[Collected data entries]
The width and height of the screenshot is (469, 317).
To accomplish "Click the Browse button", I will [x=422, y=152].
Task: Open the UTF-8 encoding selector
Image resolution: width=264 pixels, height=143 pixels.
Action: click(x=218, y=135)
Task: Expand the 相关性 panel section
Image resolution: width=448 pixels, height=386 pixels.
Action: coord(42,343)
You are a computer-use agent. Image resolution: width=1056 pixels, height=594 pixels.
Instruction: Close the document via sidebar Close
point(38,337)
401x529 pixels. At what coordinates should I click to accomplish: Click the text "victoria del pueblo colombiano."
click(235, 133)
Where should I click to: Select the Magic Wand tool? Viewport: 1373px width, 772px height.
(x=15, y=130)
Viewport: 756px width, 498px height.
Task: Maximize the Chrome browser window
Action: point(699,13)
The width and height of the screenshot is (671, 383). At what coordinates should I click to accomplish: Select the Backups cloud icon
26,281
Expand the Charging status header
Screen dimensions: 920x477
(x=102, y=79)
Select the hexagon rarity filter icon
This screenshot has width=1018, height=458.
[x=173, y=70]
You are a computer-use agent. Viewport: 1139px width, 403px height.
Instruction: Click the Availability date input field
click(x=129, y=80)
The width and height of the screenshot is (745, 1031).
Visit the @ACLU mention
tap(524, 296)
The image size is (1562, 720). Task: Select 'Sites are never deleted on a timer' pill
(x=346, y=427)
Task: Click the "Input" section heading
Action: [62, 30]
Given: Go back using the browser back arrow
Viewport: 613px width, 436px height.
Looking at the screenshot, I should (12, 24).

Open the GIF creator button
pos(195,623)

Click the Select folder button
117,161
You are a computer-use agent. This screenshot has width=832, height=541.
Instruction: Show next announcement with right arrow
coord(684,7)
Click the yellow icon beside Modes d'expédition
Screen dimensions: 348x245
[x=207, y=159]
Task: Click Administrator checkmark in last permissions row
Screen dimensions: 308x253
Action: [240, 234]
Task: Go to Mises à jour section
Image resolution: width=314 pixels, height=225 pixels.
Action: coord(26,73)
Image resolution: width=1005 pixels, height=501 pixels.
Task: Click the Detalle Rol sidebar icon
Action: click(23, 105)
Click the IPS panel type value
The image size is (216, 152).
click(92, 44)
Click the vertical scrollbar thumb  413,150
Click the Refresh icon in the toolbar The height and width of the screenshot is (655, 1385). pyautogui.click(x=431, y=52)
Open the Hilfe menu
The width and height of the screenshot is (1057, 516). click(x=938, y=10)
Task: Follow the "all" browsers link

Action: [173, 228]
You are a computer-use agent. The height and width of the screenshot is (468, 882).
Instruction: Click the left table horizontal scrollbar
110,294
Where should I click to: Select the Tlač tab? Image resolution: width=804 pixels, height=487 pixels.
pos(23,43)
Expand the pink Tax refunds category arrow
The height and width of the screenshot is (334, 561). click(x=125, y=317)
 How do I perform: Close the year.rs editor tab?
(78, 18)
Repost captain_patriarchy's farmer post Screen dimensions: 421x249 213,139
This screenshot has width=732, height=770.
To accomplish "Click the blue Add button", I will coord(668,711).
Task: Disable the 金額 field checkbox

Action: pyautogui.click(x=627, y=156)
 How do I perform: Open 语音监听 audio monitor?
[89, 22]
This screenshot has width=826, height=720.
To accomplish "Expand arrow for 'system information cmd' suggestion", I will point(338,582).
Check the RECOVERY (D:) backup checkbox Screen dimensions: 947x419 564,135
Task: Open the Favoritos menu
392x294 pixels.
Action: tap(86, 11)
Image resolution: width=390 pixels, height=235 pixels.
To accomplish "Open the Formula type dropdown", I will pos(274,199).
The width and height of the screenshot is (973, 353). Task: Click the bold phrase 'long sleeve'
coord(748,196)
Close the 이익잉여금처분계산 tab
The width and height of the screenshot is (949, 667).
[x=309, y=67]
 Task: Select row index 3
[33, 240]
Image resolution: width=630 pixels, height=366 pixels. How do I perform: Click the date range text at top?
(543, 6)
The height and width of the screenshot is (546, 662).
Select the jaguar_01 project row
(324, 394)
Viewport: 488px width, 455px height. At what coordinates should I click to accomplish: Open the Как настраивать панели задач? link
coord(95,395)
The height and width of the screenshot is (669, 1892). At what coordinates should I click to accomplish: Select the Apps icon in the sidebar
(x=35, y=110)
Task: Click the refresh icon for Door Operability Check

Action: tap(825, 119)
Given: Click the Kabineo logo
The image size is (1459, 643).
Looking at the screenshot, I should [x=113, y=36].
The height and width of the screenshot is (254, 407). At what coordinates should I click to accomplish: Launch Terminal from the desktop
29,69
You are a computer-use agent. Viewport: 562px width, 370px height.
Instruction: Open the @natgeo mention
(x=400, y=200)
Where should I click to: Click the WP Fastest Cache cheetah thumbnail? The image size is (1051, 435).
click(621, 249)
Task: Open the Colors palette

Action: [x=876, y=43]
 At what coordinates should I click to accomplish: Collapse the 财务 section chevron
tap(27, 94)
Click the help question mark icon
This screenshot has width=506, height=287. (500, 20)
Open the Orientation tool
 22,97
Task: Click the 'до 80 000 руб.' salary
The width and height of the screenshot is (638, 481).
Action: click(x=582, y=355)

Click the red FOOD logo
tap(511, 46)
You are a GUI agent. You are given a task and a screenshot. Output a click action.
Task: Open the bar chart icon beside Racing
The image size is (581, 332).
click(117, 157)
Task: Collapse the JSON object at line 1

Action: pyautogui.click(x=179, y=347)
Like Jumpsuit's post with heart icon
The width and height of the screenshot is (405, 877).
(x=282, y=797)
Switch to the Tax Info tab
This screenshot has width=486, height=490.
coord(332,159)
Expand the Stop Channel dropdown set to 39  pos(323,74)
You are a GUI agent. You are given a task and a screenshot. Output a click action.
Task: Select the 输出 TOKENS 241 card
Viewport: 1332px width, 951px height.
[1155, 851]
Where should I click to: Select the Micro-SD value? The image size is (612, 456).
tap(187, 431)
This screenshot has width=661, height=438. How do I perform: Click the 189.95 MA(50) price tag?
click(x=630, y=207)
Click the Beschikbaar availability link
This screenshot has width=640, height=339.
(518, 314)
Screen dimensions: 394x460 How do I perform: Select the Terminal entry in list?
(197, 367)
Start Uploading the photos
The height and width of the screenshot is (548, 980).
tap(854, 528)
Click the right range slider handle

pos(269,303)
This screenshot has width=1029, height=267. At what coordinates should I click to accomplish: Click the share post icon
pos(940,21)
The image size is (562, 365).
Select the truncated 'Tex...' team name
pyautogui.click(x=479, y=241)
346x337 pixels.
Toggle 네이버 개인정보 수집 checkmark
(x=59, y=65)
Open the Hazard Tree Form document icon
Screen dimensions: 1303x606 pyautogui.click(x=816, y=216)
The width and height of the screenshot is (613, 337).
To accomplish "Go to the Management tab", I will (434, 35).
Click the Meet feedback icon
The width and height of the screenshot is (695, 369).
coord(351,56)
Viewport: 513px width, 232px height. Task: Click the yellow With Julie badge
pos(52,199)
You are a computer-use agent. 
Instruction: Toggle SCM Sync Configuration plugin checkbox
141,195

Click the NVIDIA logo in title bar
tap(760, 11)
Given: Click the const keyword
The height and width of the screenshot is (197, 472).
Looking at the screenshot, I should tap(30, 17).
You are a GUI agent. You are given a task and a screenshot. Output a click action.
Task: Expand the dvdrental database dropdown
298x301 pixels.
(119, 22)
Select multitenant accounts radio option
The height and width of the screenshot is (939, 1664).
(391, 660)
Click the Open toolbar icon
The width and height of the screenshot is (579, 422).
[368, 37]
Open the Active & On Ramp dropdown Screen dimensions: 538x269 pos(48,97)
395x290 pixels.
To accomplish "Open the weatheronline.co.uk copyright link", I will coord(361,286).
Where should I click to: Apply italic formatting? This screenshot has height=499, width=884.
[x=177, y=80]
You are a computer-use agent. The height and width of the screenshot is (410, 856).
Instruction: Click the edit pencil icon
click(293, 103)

**ABOUT THIS TASK**
For this exercise, return every line from the data that holds the string "computer".

**EXERCISE OUTPUT**
You are a computer-use agent. Image resolution: width=1056 pixels, height=594 pixels.
You are a computer-use agent. Viewport: 1139px width, 403px height.
You are a computer-use agent. This screenshot has width=832, height=541.
You are a computer-use agent. The height and width of the screenshot is (468, 882).
You are a computer-use agent. Viewport: 562px width, 370px height.
You are a computer-use agent. 
You are a computer-use agent. The height and width of the screenshot is (410, 856).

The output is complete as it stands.